Again, pleas tell me why the idea of Ferrari in Indy car is such an anathema to you?[/QUOTE]
Thanks for your long post. You got me completely wrong. I am a 70 y.o.Brit, who doesn’t look down on Indycar and oval racing. I think Indycar is a brillant national series (perhaps the best), like CART was before. I have nothing against a specs series either, since reducing costs and the arms race make sense to me. So, I am rather favourable to your racing ; F1 could learn a lot from it ! In fact, I hoped for a while that CART would spread worldwide and challenge F1 at the time. It wasn’t to be.
In another thread « F1 now », I even got some flack for daring to propose a merger between Indycar and F1 !!

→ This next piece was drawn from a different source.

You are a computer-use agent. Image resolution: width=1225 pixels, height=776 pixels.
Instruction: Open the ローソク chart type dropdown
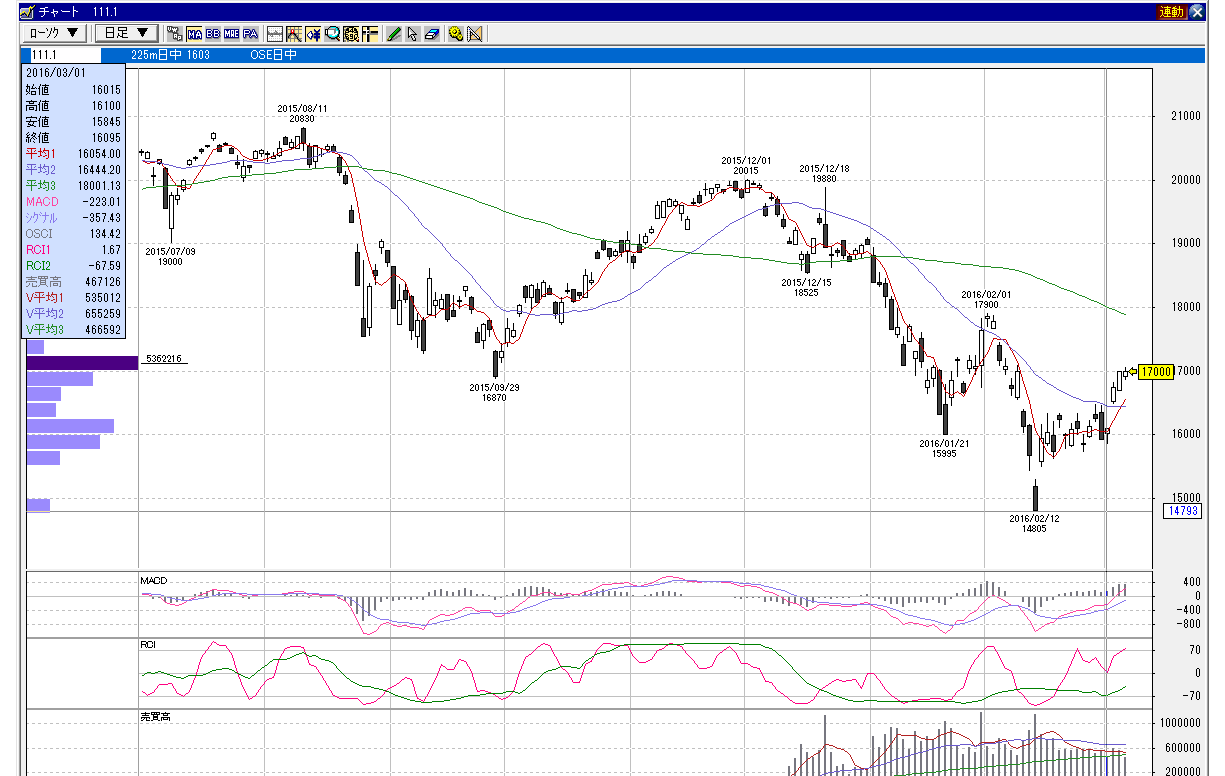coord(54,33)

I have nothing against Ferrari going to the States either. But, as it stands, I think it would not serve Ferrari’s image to become an engine supplier in a specs series. Ferrari has been supplying engines to F1 teams, sometimes under a different name too, lile Minardi, Prost, Sauber, Haas, etc… but that didn’t lift their profile, did dit ? Nobody noticed, or remembers now. What matters is Scuderia Ferrari as a team, not a Ferrari engine in another car. The tifosi don’t go wild when they see a Ferrari-powered Haas or a Sauber overtaking another car . Most Ferrari followers don’t identify with these teams, even if they use Ferrari engines. Many F1 fans and the tifosi have an emotional attachment with Scuderia Ferrari, not bits of Ferrari !!! I honestly don’t think Ferrari would carry the same support it has in F1 if it only became an Indycar engine supplier.
Like you explained, I can understand the reasons for Ferrari to sell engines : spreading the cost, gather more data, etc… But it doesn’t bring anything else. Going to the States under anything else than Scuderia Ferrari with its own cars, chassis and engines will not bring any more value to the brand. In the States, they don’t even call the cars by their names, just say « it’s Ganassi that won », or « A Penske car made pole position ». They would just carry on doing the same if their cars had Ferrari engines.That’s what I was trying to put across, and certainly not looking down on Indycar.
That scenario that was CART in the late '80's and '90's will, more that likely, never be duplicated, sad to say. We had many eager sponsors with the wealthiest being the tobacco companies. Then it developed into first a chassis war and a high stakes tire war. Then, there were the four engine manufacturers of Ford, Honda, Mercedes and Toyota. Even the years immediately following the split of 1995, the wealth in the paddock was palpable. Add to the fact that most of the races were on ABC with just few relegated to cable. Again, everything was just about perfect. But, by 2001 the effects of the split were beginning to show and it was never the same. At this point in the story I usually like to blame the total idiocy of Tony George, but the withdrawal of the tobacco money is equally to blame.
Now in charge, Penske will have to strike a balance between bringing more competition to liven up the series, whilst controlling the costs.
That's the hard bit. I hope he succeeds.
Moving from a specs series to a more open one risks bringing an arms war, and some casualties.
Most people who do not follow it, probably don't realize that half of the IndyCar races are road races. And, if you are new to NASCAR it will take a very long time to learn its nuances and strategies.